If you saw a bear walking through your town, would you stop and look at the fuzzy creature?

This happened years ago in Dahlonega when a mama bear and two cubs made their way into the town square. One of the cubs actually climbed a sycamore tree and stayed put for hours.

This unique bear sighting, which gained the attention of many, lead to the founding of the Bear on the Square Mountain Festival, which celebrated its 14th year of music and art this past weekend around the historic public square in Dahlonega and Hancock Park.

Jimmy Booth, the publicity chairman of the festival, said the event, which brought in about 50,000 people last year, was expected to bring in even more this year.

Glenda Pender, the president, music chairwoman and one of the founders of the festival, said that it is gratifying that the festival has become such a phenomenon among locals.

“When we started this, our goal was to keep the music, tradition and Appalachian craft alive,” Pender said. “It must have struck a note with people because people keep coming back every year.”

Shawnna Tremblay, an art marketing student at North Georgia College & State University who was serving as an intern at the festival, said she thinks the festival has survived for so long because people still love the “old” Dahlonega.

“This festival is old music and arts and crafts oriented, and it represents bringing people back together and capturing the history of Appalachia,” Tremblay said.

Booth said people can stereotype residents as “a bunch of hillbillies that sit on the front porch,” but he believes that the festival is a way to prove people wrong and show there is so much to the culture of Appalachia.

“People have many different talents, and just because you see them playing an instrument and having a good time doesn’t mean that they are not intelligent,” Tremblay said. “You don’t know what kind of networking they have or what kind of background they have.”

The event kicked off Friday with street jams and continued on Saturday and Sunday with on-stage performances at the Main Stage Tent in Hancock Park.
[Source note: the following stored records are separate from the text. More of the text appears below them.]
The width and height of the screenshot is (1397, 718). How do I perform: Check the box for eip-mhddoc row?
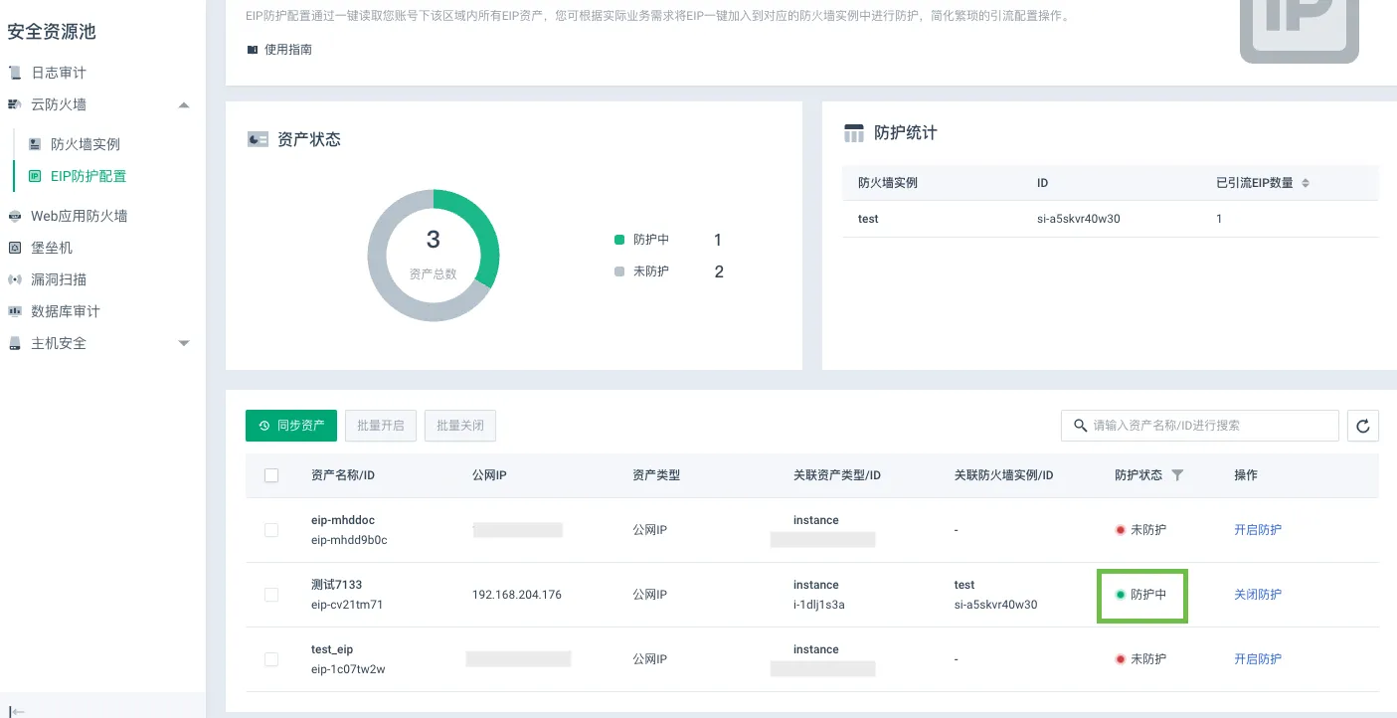[271, 530]
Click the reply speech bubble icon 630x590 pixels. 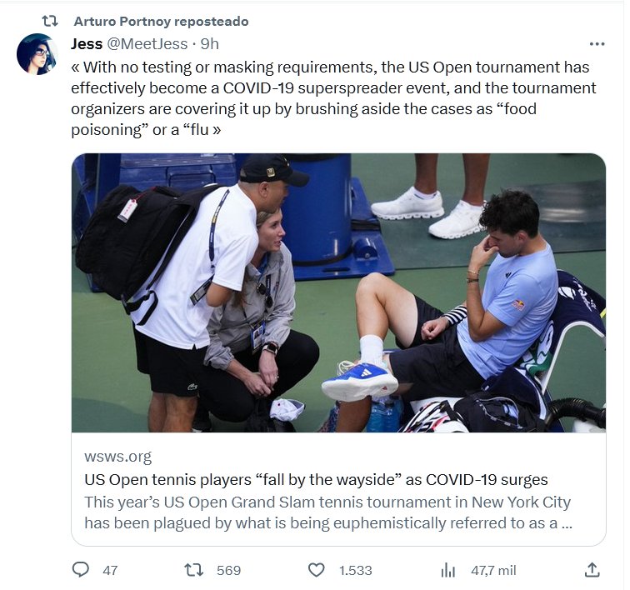click(81, 570)
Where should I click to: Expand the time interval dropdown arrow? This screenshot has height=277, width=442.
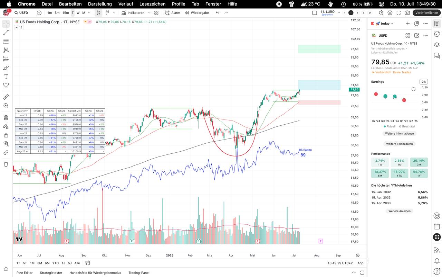tap(89, 13)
Local, regional, and national musicians performed including Michael Cleveland and Flamekeeper, Jesse McReynolds and the Virginia Boys, and Ginny Hawkers and Tracy Schwarz with Kari Sickenberger.

John C. Campbell Folk School sponsored the Mountain Marketplace around the square, which included an artists’ market of traditional crafts and artists demonstrating their craft throughout the marketplace.

Pender believes it is important to keep the Appalachian music and traditions alive because it is a part of Dahlonega’s history.

“If we don’t pass it on, it will go away; so our mission statement is to preserve and celebrate the culture of the Appalachian mountains,” Pender said.